> **Information supplied**
================================

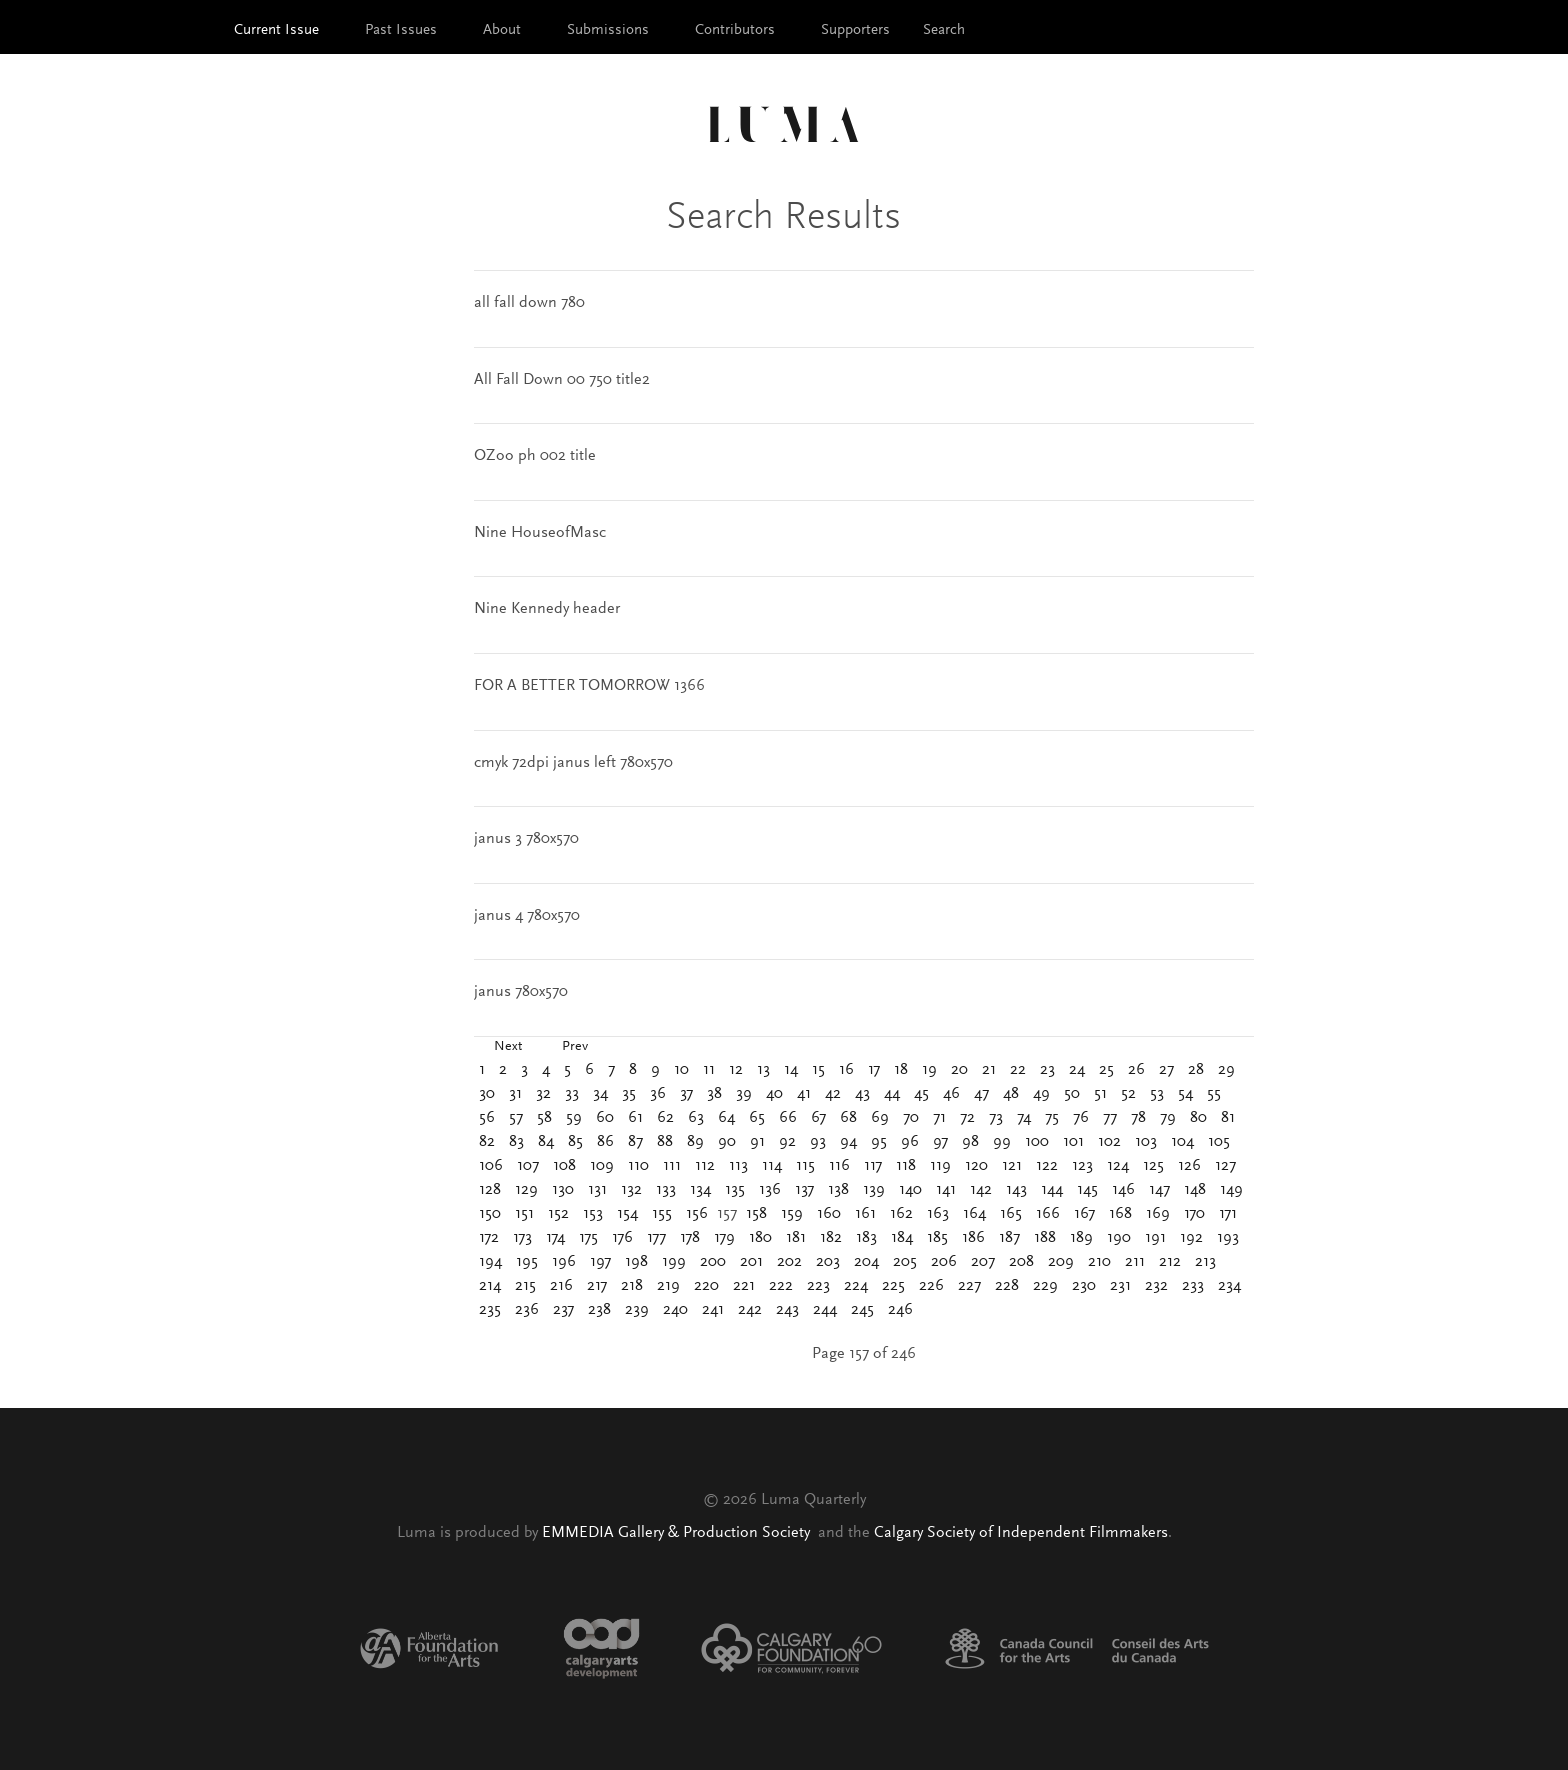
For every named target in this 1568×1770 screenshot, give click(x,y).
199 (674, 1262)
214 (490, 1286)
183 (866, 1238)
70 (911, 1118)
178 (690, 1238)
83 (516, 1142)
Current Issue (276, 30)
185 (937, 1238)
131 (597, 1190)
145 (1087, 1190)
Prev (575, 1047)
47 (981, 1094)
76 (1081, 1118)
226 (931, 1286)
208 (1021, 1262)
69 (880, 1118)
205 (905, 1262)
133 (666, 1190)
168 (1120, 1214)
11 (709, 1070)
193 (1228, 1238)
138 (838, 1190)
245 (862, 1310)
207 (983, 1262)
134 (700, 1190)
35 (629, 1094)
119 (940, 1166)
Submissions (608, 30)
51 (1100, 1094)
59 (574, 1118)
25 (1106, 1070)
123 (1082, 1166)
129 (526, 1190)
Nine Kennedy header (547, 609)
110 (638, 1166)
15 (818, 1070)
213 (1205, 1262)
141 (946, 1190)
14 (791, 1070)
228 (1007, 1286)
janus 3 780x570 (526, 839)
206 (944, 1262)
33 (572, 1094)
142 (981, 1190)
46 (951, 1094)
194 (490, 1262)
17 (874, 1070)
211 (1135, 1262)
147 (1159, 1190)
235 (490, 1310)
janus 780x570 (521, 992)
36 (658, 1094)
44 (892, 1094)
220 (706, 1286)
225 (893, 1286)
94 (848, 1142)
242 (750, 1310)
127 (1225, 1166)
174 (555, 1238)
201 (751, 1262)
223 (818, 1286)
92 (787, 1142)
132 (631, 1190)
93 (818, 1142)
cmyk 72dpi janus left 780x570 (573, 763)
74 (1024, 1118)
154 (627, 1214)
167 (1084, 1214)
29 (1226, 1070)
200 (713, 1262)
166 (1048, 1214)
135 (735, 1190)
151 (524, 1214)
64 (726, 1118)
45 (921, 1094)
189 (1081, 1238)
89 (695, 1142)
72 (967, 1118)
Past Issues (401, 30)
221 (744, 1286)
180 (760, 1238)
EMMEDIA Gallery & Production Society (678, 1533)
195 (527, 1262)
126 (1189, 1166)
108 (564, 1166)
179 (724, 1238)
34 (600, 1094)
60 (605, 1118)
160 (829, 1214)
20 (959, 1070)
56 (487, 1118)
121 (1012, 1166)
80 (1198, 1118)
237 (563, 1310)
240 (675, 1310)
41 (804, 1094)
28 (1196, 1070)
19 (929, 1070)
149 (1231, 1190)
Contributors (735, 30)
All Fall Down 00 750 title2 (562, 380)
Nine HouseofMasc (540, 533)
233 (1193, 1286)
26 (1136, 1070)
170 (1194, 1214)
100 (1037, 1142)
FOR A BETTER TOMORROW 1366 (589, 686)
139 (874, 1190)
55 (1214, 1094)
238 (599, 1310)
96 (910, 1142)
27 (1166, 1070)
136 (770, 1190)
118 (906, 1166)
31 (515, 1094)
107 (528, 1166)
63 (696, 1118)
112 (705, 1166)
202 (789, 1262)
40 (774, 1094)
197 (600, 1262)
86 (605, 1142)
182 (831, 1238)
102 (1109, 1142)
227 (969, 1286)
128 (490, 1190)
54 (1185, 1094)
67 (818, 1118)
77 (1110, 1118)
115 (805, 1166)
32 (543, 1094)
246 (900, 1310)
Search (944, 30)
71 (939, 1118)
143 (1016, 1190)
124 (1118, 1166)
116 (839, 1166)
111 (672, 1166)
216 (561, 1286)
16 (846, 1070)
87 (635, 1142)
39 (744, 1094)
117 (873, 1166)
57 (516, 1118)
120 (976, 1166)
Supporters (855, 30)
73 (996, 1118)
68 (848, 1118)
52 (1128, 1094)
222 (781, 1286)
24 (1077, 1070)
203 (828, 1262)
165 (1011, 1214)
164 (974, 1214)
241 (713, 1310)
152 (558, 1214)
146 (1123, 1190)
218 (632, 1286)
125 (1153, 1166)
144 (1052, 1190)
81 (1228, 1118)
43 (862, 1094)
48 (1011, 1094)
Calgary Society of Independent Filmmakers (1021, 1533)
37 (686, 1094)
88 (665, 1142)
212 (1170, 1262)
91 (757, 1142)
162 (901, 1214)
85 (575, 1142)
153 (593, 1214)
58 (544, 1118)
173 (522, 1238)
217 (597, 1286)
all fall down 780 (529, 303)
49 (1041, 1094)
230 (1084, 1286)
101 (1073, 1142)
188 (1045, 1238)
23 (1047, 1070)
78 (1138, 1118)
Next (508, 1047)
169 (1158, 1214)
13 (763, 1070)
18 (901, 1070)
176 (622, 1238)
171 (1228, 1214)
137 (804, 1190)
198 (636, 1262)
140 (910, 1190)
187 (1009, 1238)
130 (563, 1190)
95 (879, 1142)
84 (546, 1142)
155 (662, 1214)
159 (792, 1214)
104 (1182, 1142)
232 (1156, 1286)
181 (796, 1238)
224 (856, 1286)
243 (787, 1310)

================================

> **Exercise task**
Rewrite the lines above as a Markdown table with the columns "Row" and "Line", numbering each row and skipping any blank lines. Leave the pictures out.

> **Completed task**
| Row | Line |
|---|---|
| 1 | For every named target in this 1568×1770 screenshot, give click(x,y). |
| 2 | 199 (674, 1262) |
| 3 | 214 (490, 1286) |
| 4 | 183 (866, 1238) |
| 5 | 70 (911, 1118) |
| 6 | 178 (690, 1238) |
| 7 | 83 (516, 1142) |
| 8 | Current Issue (276, 30) |
| 9 | 185 (937, 1238) |
| 10 | 131 (597, 1190) |
| 11 | 145 (1087, 1190) |
| 12 | Prev (575, 1047) |
| 13 | 47 (981, 1094) |
| 14 | 76 (1081, 1118) |
| 15 | 226 (931, 1286) |
| 16 | 208 (1021, 1262) |
| 17 | 69 (880, 1118) |
| 18 | 205 (905, 1262) |
| 19 | 133 (666, 1190) |
| 20 | 168 (1120, 1214) |
| 21 | 11 (709, 1070) |
| 22 | 193 (1228, 1238) |
| 23 | 138 (838, 1190) |
| 24 | 245 (862, 1310) |
| 25 | 207 (983, 1262) |
| 26 | 134 (700, 1190) |
| 27 | 35 (629, 1094) |
| 28 | 119 (940, 1166) |
| 29 | Submissions (608, 30) |
| 30 | 51 (1100, 1094) |
| 31 | 59 (574, 1118) |
| 32 | 25 (1106, 1070) |
| 33 | 123 (1082, 1166) |
| 34 | 129 (526, 1190) |
| 35 | Nine Kennedy header (547, 609) |
| 36 | 110 (638, 1166) |
| 37 | 15 (818, 1070) |
| 38 | 213 (1205, 1262) |
| 39 | 141 (946, 1190) |
| 40 | 14 (791, 1070) |
| 41 | 228 (1007, 1286) |
| 42 | janus 3 780x570 (526, 839) |
| 43 | 206 (944, 1262) |
| 44 | 33 (572, 1094) |
| 45 | 142 (981, 1190) |
| 46 | 46 (951, 1094) |
| 47 | 194 (490, 1262) |
| 48 | 17 (874, 1070) |
| 49 | 211 (1135, 1262) |
| 50 | 147 (1159, 1190) |
| 51 | 235 (490, 1310) |
| 52 | janus 780x570 (521, 992) |
| 53 | 36 (658, 1094) |
| 54 | 44 (892, 1094) |
| 55 | 220 (706, 1286) |
| 56 | 225 (893, 1286) |
| 57 | 94 (848, 1142) |
| 58 | 242 (750, 1310) |
| 59 | 127 (1225, 1166) |
| 60 | 174 (555, 1238) |
| 61 | 201 (751, 1262) |
| 62 | 223 (818, 1286) |
| 63 | 92 (787, 1142) |
| 64 | 132 (631, 1190) |
| 65 | 93 (818, 1142) |
| 66 | cmyk 72dpi janus left 780x570 (573, 763) |
| 67 | 74 (1024, 1118) |
| 68 | 154 (627, 1214) |
| 69 | 167 (1084, 1214) |
| 70 | 29 (1226, 1070) |
| 71 | 200 (713, 1262) |
| 72 | 166 (1048, 1214) |
| 73 | 135 (735, 1190) |
| 74 | 151 (524, 1214) |
| 75 | 64 (726, 1118) |
| 76 | 45 (921, 1094) |
| 77 | 189 (1081, 1238) |
| 78 | 89 (695, 1142) |
| 79 | 72 (967, 1118) |
| 80 | Past Issues (401, 30) |
| 81 | 221 (744, 1286) |
| 82 | 180 (760, 1238) |
| 83 | EMMEDIA Gallery & Production Society (678, 1533) |
| 84 | 195 (527, 1262) |
| 85 | 126 (1189, 1166) |
| 86 | 108 (564, 1166) |
| 87 | 179 (724, 1238) |
| 88 | 34 (600, 1094) |
| 89 | 60 (605, 1118) |
| 90 | 160 (829, 1214) |
| 91 | 20 (959, 1070) |
| 92 | 56 (487, 1118) |
| 93 | 121 (1012, 1166) |
| 94 | 80 (1198, 1118) |
| 95 | 237 (563, 1310) |
| 96 | 240 (675, 1310) |
| 97 | 41 (804, 1094) |
| 98 | 28 (1196, 1070) |
| 99 | 19 (929, 1070) |
| 100 | 149 (1231, 1190) |
| 101 | Contributors (735, 30) |
| 102 | All Fall Down 00 750 title2 (562, 380) |
| 103 | Nine HouseofMasc (540, 533) |
| 104 | 233 (1193, 1286) |
| 105 | 26 (1136, 1070) |
| 106 | 170 (1194, 1214) |
| 107 | 100 (1037, 1142) |
| 108 | FOR A BETTER TOMORROW 1366 (589, 686) |
| 109 | 139 (874, 1190) |
| 110 | 55 (1214, 1094) |
| 111 | 238 (599, 1310) |
| 112 | 96 (910, 1142) |
| 113 | 27 (1166, 1070) |
| 114 | 136 (770, 1190) |
| 115 | 118 (906, 1166) |
| 116 | 31 (515, 1094) |
| 117 | 107 (528, 1166) |
| 118 | 63 (696, 1118) |
| 119 | 112 (705, 1166) |
| 120 | 202 (789, 1262) |
| 121 | 40 (774, 1094) |
| 122 | 197 (600, 1262) |
| 123 | 86 (605, 1142) |
| 124 | 182 (831, 1238) |
| 125 | 102 (1109, 1142) |
| 126 | 227 (969, 1286) |
| 127 | 128 (490, 1190) |
| 128 | 54 (1185, 1094) |
| 129 | 67 (818, 1118) |
| 130 | 77 (1110, 1118) |
| 131 | 115 (805, 1166) |
| 132 | 32 (543, 1094) |
| 133 | 246 (900, 1310) |
| 134 | Search (944, 30) |
| 135 | 71 (939, 1118) |
| 136 | 143 (1016, 1190) |
| 137 | 124 (1118, 1166) |
| 138 | 116 (839, 1166) |
| 139 | 111 (672, 1166) |
| 140 | 216 (561, 1286) |
| 141 | 16 (846, 1070) |
| 142 | 87 (635, 1142) |
| 143 | 39 (744, 1094) |
| 144 | 117 (873, 1166) |
| 145 | 57 (516, 1118) |
| 146 | 120 (976, 1166) |
| 147 | Supporters (855, 30) |
| 148 | 73 (996, 1118) |
| 149 | 68 (848, 1118) |
| 150 | 52 (1128, 1094) |
| 151 | 222 (781, 1286) |
| 152 | 24 (1077, 1070) |
| 153 | 203 (828, 1262) |
| 154 | 165 (1011, 1214) |
| 155 | 164 (974, 1214) |
| 156 | 241 (713, 1310) |
| 157 | 152 (558, 1214) |
| 158 | 146 (1123, 1190) |
| 159 | 218 (632, 1286) |
| 160 | 125 (1153, 1166) |
| 161 | 144 (1052, 1190) |
| 162 | 81 (1228, 1118) |
| 163 | 43 (862, 1094) |
| 164 | 48 (1011, 1094) |
| 165 | Calgary Society of Independent Filmmakers (1021, 1533) |
| 166 | 37 (686, 1094) |
| 167 | 88 (665, 1142) |
| 168 | 212 (1170, 1262) |
| 169 | 91 (757, 1142) |
| 170 | 162 (901, 1214) |
| 171 | 85 (575, 1142) |
| 172 | 153 (593, 1214) |
| 173 | 58 (544, 1118) |
| 174 | 173 (522, 1238) |
| 175 | 217 (597, 1286) |
| 176 | all fall down 780 (529, 303) |
| 177 | 49 (1041, 1094) |
| 178 | 230 (1084, 1286) |
| 179 | 101 (1073, 1142) |
| 180 | 188 (1045, 1238) |
| 181 | 23 (1047, 1070) |
| 182 | 78 (1138, 1118) |
| 183 | Next (508, 1047) |
| 184 | 169 (1158, 1214) |
| 185 | 13 (763, 1070) |
| 186 | 18 (901, 1070) |
| 187 | 176 (622, 1238) |
| 188 | 171 (1228, 1214) |
| 189 | 137 (804, 1190) |
| 190 | 198 (636, 1262) |
| 191 | 140 (910, 1190) |
| 192 | 187 (1009, 1238) |
| 193 | 130 (563, 1190) |
| 194 | 95 (879, 1142) |
| 195 | 84 (546, 1142) |
| 196 | 155 (662, 1214) |
| 197 | 159 (792, 1214) |
| 198 | 104 (1182, 1142) |
| 199 | 232 (1156, 1286) |
| 200 | 181 (796, 1238) |
| 201 | 224 (856, 1286) |
| 202 | 243 (787, 1310) |